Wer sich ein Bild von der Gegenwart machen will, greift gern auf die Vergangenheit zurück. Wie war das damals? Haben wir das nicht alles schon einmal erlebt? Dieser Methode bedient sich auch die Politikwissenschaft. Oft ist das hilfreich. Analogien können Durchblick schaffen und das Verständnis erleichtern. Mitunter führen sie jedoch auch in die Irre. Ein Beispiel liefert die gegenwärtig breit geführte Diskussion um die Krise der Demokratie.

Wann ist die Demokratie in Seenot? Ab wann ist es Zeit, SOS zu senden? „Weimar“ wird oft als Erklärungsmuster offeriert. Schulmeinung ist, mit der ersten deutschen Republik sei es den Bach herunter gegangen, als die Massenarbeitslosigkeit begann, das Kleinbürgertum Statusangst erfasste und eine charismatische Führungsperson auftauchte, der es leichtfiel, die Hoffnungslosen zu benebeln.

Leider hilft der Hinweis auf „Weimar“ in der heutigen Situation nicht weiter. Gewiss, die Wirtschaft läuft nicht rund, in ganz Europa nicht. Einige Länder kämpfen mit der Rezession, Deutschland auch. Investoren investieren nicht, Konsumenten halten ihr Geld zusammen. Hinzu kommt die dunkle Ahnung, von den Großthemen Klima und Verteidigung in stürmische Wetterzonen zu gelangen, in denen jeder Tag Kap Hoorn ist.

Andererseits: Blanke Not herrscht nirgendwo. Die Heizung läuft. Bei Dunkelflaute importiert man eben Atomstrom. Nahrungsmittel sind erschwinglich und reichlich. Die oft gescholtene konventionelle Landwirtschaft hat dafür gesorgt, dass Hunger in Europa ein Fremdwort ist. Um unseren Wohlstand werden wir beneidet. Jahr für Jahr verlassen Hunderttausende ihre Heimat und versuchen bei Gefahr für Leib und Leben, Europas Gestade zu erreichen. Massenarbeitslosigkeit? Wahrheit ist, dass für eine Masse Arbeit die Menschen fehlen.

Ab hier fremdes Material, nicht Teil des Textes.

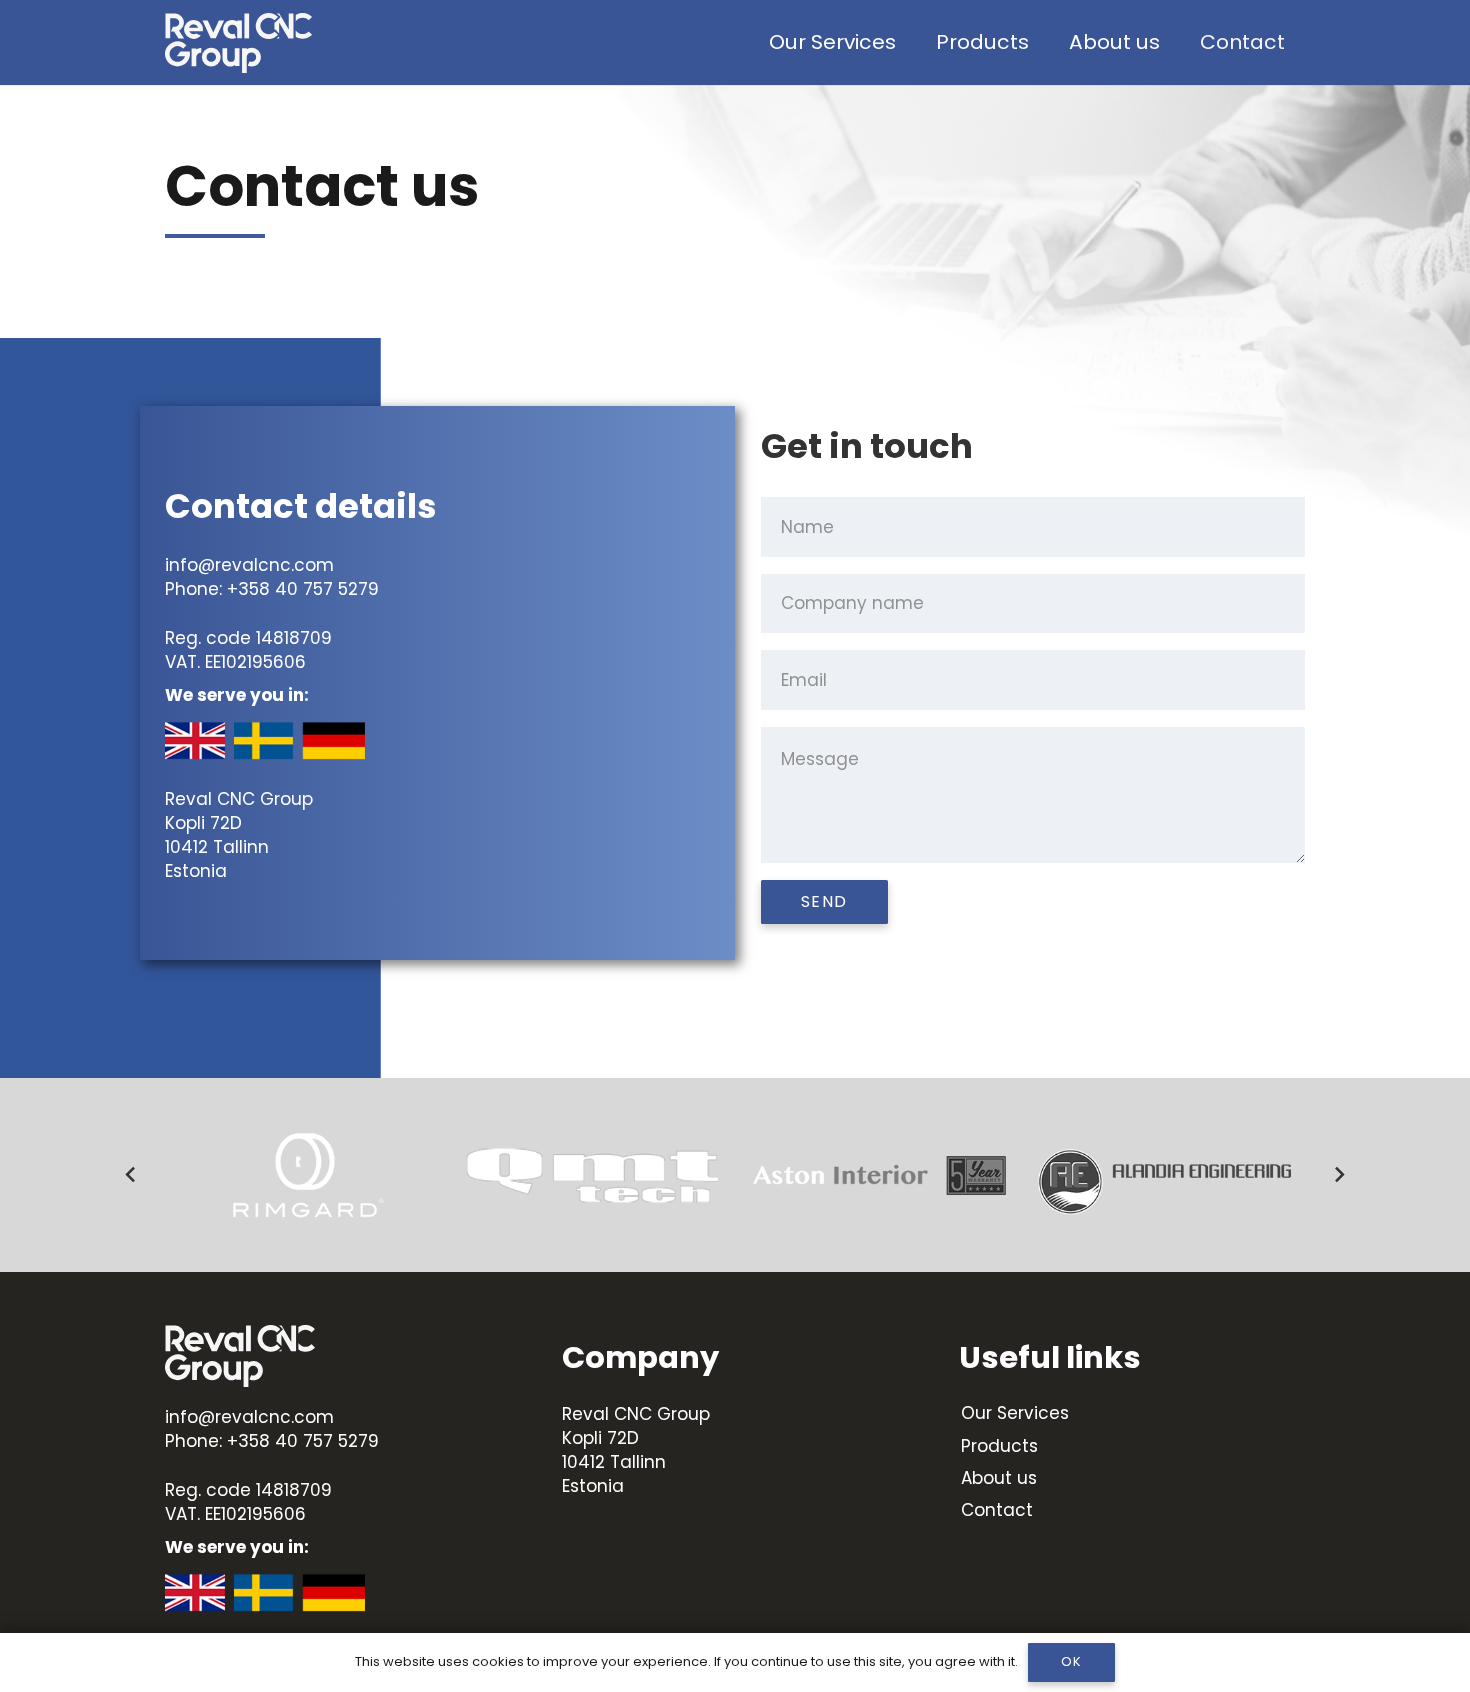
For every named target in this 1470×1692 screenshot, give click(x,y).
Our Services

Die Politik kann aber die Krisenzeichen nicht ignorieren. Sie scheut es jedoch, die Bequemlichkeit des Schlafwagens aufzugeben. SPD und Grüne, die letztverbliebenen der Ampelkoalition, halten am Bürgergeld fest und suggerieren: Bei uns wird auch dem geholfen, der sich nicht selber hilft. Die teure Frührente mit 63 ist für unantastbar erklärt. Neue Aufgaben sollen durch neue Schulden finanziert werden. Kein Gedanke daran, aus dem Sozialhaushalt, dem größten Etat, etwas Luft rauszulassen. Auch die CSU kann es nicht lassen. Ihre Forderung nach mehr Mütterrente entspricht dem Ziel der Haushaltssanierung so wenig wie Robert Habecks Stilllegung funktionierender Kernkraftwerke dem Ziel der CO 2-Senkung entsprach. Nein: materielle Not kann es nicht sein, was die AfD nährt.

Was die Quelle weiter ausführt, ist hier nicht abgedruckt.